SizeValue generic support for dynamic sizes

vieting commented 2 years ago

For fixing #84, as demonstrated in #85, we need to save more information in SizeValue.

vieting commented 2 years ago

I added the dim tags now. The corresponding layer is still missing, we need that as well, right?

albertz commented 2 years ago

I added the dim tags now. The corresponding layer is still missing, we need that as well, right?

What layer do you mean?

Or you mean the changes to reshape or more specifically the Unflatten module?

vieting commented 2 years ago

I added the dim tags now. The corresponding layer is still missing, we need that as well, right?

What layer do you mean?

I mean do we somehow need to keep track of the dim tag's origin?

albertz commented 2 years ago

I added the dim tags now. The corresponding layer is still missing, we need that as well, right?

What layer do you mean?

I mean do we somehow need to keep track of the dim tag's origin?
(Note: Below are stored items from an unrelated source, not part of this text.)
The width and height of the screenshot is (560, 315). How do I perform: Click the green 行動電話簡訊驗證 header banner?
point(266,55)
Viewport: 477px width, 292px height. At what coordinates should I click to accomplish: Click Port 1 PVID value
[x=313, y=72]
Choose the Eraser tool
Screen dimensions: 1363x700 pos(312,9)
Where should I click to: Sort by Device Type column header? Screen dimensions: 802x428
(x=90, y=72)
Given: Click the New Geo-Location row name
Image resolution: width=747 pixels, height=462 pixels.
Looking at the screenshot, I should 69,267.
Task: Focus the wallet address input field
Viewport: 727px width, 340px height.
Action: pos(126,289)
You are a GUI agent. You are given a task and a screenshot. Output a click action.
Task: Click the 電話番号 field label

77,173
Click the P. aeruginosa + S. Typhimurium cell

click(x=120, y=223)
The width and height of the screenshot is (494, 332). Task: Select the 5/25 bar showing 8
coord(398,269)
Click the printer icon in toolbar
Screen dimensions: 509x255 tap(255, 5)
From our discussion, I remember two use cases:

torch.arange over such SizeValue. For that, we can use for example RangeInAxisLayer or RangeFromLengthLayer + LengthLayer. In both cases, despite the dim tag, we also need the original tensor ref (to get some layer, to get the dynamic size from).
torch.randint with SizeValue as argument. For that, again LengthLayer + RandIntLayer. For the LengthLayer, we again need the tensor ref.

But basically any other PyTorch function you could potentially call would also need to do that. It should be correct to always use LengthLayer basically. I wonder if there is a simple way to have this automatically everywhere. Maybe we should derive SizeValue from Tensor instead of int. But I'm not sure if this would cause other problems.

In any case, all the RETURNN layers already exist, and also all the needed functionality on RETURNN side. This only needs extensions here in pytorch-to-returnn.

To summarize:

We also need to store the tensor ref. Or maybe directly the length tensor Length(axis=...)(tensor).
Maybe derive SizeValue from Tensor. Not sure... Or maybe try that out later in a separate branch/PR.

vieting commented 2 years ago

I started adding arange with dynamic limit. Could you please comment on that? Not sure if it's going in the right direction...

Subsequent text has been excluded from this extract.